Posted on 03/10/2019 7:34:32 AM PDT by NKP_Vet

“In this enlightened age, there are few I believe, but what will acknowledge, that slavery as an institution is a moral and political evil in any country.” — Robert E. Lee 1856

Could Gen. Robert E.l Lee’s sentiments deter the “tear down those monuments” crowd?

Probably not.

Given their current success in removing monuments to Confederate generals, ignorant politicians and those whose hobby is going through life seeking to be offended, soon will run out of things to be offended by. Why not broaden the list of "offensive" symbols to include slave owners George Washington and Thomas Jefferson and a host of other founders?

Here in Texas you could add slave owning Texas heroes such as Sam Houston, Jim Bowie and William Travis.

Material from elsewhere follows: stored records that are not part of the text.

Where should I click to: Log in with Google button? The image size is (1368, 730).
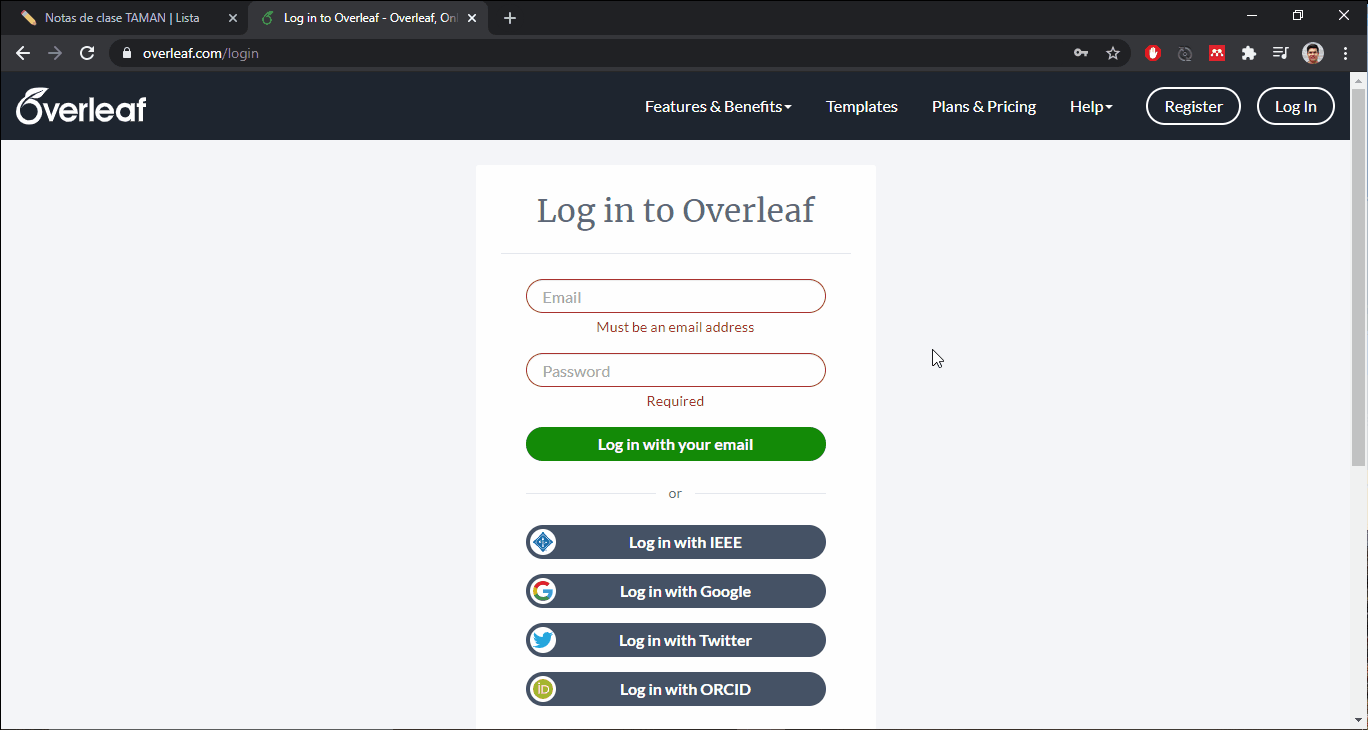675,591
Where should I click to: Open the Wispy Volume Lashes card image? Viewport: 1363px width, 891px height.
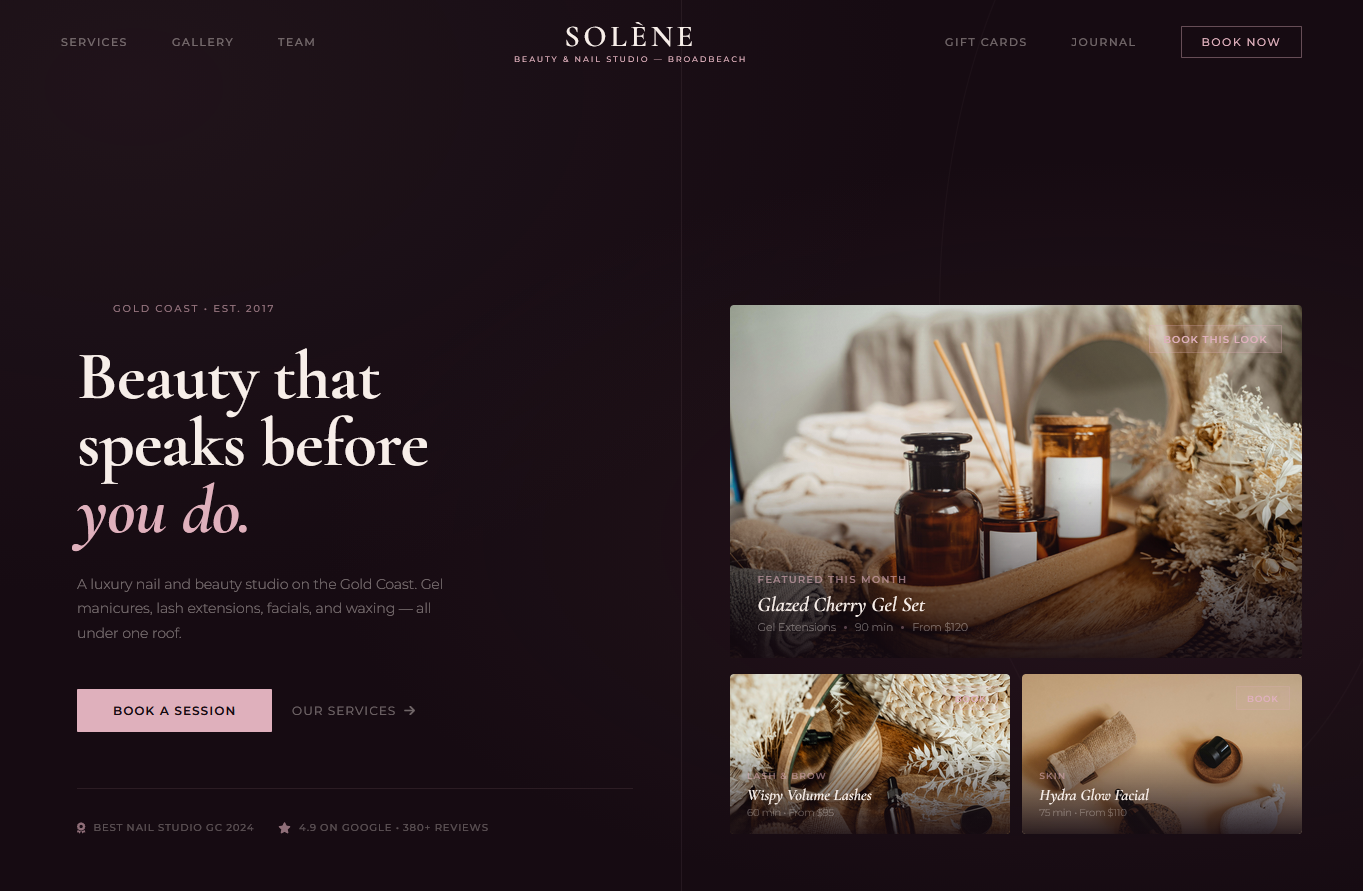click(870, 754)
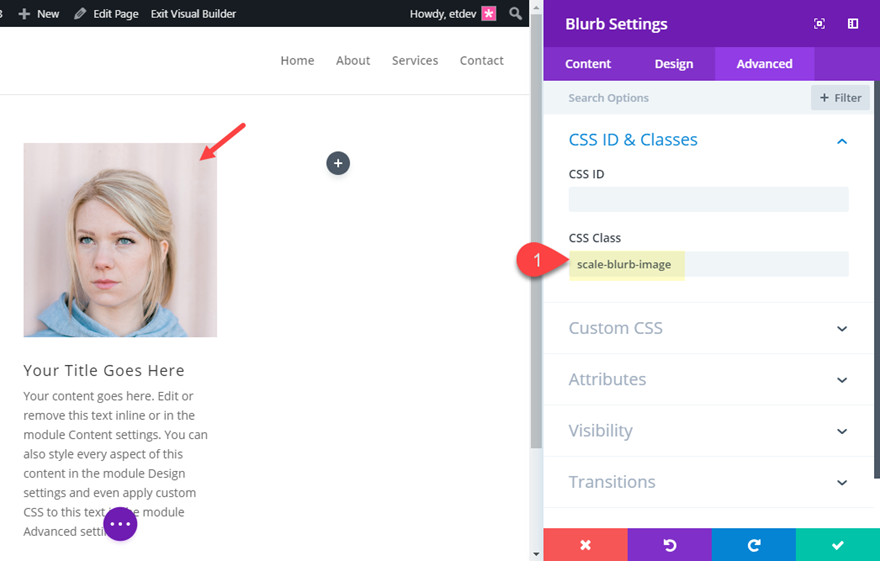Screen dimensions: 880x561
Task: Switch to the Content tab
Action: [588, 64]
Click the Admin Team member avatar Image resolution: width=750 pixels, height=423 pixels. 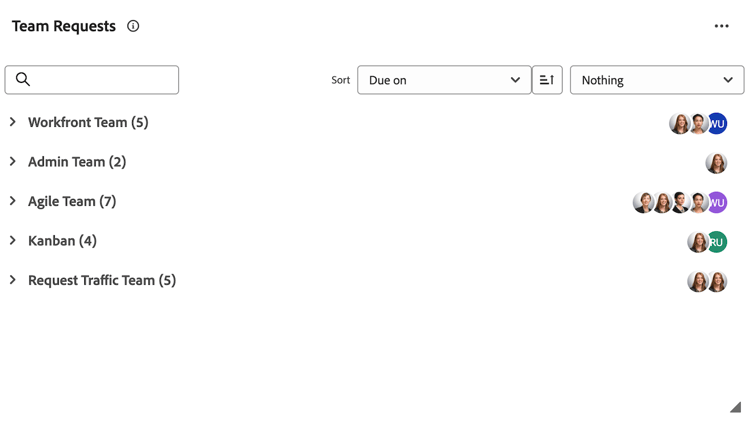[716, 163]
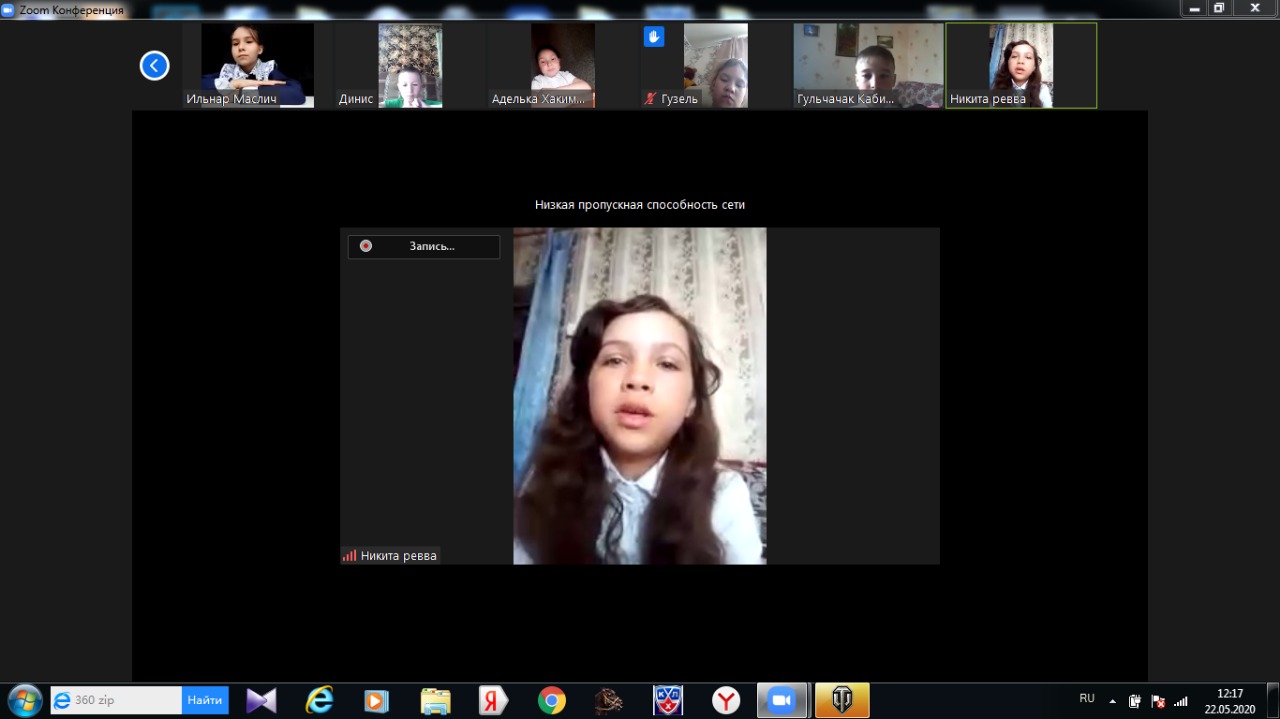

Should we banish from public view all monuments to past historical figures who supported white supremacy, advocated secession or made racist comments?

Consider Abraham Lincoln. In addition to the Lincoln monument in the nation’s capital, there’s probably not a major city in the country without a school, street or park named after Lincoln (Abilene once had Lincoln Middle School).

What do Lincoln's own words tell us about “Honest Abe”, "the Great Emancipator?"

During one of the famous 1858 debates with Sen. Stephen Douglas, Lincoln explained to the crowd: “I am not, nor ever have been, in favor of bringing about in any way the social and political equality of the white and black races . . . I am not now nor have ever been in favor of making voters or jurors of Negroes, nor of qualifying them to hold office, nor to intermarry with white people . . . there is a physical difference between the white and black races which I believe will forever forbid the two races from living together on terms of social and political equality. And inasmuch as they cannot so live, while they do remain together there must be a position of superior and inferior, and I as much as any other man am in favor of having the superior position assigned to the white race.”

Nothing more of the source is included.